_Input data_

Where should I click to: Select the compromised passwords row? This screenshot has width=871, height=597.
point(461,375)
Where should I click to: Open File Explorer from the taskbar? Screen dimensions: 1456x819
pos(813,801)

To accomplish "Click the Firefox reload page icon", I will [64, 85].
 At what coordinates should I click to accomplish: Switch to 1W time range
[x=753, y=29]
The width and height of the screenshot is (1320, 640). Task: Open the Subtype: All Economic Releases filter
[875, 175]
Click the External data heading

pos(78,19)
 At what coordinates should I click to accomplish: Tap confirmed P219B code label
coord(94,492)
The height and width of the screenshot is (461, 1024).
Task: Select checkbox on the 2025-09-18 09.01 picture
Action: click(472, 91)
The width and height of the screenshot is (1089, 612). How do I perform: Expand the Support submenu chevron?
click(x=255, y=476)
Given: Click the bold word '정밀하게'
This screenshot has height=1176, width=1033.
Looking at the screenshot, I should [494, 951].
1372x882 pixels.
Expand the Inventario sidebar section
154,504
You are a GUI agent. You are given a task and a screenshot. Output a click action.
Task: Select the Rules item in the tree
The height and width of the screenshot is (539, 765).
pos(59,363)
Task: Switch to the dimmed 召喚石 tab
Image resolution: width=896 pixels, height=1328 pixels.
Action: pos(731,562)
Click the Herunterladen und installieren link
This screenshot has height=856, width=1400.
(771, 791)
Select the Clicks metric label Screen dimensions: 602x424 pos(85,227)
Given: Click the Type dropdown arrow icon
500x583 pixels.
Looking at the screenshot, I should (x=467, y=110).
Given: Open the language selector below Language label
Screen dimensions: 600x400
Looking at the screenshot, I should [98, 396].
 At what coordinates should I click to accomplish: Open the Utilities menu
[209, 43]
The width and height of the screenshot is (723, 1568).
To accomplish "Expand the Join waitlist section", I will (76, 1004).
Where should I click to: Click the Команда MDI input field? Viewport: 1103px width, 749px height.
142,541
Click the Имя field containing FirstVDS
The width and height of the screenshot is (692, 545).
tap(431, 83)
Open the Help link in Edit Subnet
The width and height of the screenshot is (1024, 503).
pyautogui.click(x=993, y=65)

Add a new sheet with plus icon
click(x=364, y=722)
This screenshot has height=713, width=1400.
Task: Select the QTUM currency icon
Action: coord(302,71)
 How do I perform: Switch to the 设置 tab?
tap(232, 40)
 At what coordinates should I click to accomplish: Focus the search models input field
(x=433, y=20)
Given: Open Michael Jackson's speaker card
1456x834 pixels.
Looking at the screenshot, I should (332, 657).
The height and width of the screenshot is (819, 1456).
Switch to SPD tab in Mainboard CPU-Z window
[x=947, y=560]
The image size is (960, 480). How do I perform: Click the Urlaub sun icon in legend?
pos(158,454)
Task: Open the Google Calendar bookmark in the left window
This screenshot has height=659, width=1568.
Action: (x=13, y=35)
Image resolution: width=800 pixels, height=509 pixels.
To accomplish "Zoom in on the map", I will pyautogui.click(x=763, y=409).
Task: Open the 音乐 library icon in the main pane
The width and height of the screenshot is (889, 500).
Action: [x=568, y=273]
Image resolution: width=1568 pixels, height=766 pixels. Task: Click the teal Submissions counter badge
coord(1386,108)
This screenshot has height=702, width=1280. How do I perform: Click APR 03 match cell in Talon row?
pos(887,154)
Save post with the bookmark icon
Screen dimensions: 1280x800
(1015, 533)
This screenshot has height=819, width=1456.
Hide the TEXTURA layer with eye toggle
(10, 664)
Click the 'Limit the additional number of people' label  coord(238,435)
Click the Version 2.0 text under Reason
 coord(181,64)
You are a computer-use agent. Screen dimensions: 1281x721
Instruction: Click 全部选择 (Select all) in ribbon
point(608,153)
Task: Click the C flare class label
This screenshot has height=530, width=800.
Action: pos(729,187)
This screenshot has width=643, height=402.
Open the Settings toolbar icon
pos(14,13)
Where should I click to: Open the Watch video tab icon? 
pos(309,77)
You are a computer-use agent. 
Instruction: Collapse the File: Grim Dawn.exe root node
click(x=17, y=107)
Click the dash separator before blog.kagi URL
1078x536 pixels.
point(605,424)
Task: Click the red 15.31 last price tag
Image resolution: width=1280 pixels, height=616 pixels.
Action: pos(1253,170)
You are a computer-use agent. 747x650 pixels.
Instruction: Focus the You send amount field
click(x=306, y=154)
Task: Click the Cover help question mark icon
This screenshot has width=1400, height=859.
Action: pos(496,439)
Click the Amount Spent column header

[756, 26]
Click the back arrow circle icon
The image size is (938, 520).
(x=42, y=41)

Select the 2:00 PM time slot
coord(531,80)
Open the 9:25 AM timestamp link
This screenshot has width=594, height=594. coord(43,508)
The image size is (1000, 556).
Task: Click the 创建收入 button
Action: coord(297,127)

_Aim_
Swap "Expand" for "Open" in the lines from the start of the records through the line containing "Looking at the screenshot, I should (x=467, y=110).", inclusive, and reproduce those lines with nothing else changed.

_Response_
Where should I click to: Select the compromised passwords row? This screenshot has width=871, height=597.
point(461,375)
Where should I click to: Open File Explorer from the taskbar? Screen dimensions: 1456x819
pos(813,801)

To accomplish "Click the Firefox reload page icon", I will [64, 85].
 At what coordinates should I click to accomplish: Switch to 1W time range
[x=753, y=29]
The width and height of the screenshot is (1320, 640). Task: Open the Subtype: All Economic Releases filter
[875, 175]
Click the External data heading

pos(78,19)
 At what coordinates should I click to accomplish: Tap confirmed P219B code label
coord(94,492)
The height and width of the screenshot is (461, 1024).
Task: Select checkbox on the 2025-09-18 09.01 picture
Action: click(472, 91)
The width and height of the screenshot is (1089, 612). How do I perform: Open the Support submenu chevron?
click(x=255, y=476)
Given: Click the bold word '정밀하게'
This screenshot has height=1176, width=1033.
Looking at the screenshot, I should [494, 951].
1372x882 pixels.
Open the Inventario sidebar section
154,504
You are a GUI agent. You are given a task and a screenshot. Output a click action.
Task: Select the Rules item in the tree
The height and width of the screenshot is (539, 765).
pos(59,363)
Task: Switch to the dimmed 召喚石 tab
Image resolution: width=896 pixels, height=1328 pixels.
Action: pos(731,562)
Click the Herunterladen und installieren link
This screenshot has height=856, width=1400.
(771, 791)
Select the Clicks metric label Screen dimensions: 602x424 pos(85,227)
Given: Click the Type dropdown arrow icon
500x583 pixels.
Looking at the screenshot, I should (x=467, y=110).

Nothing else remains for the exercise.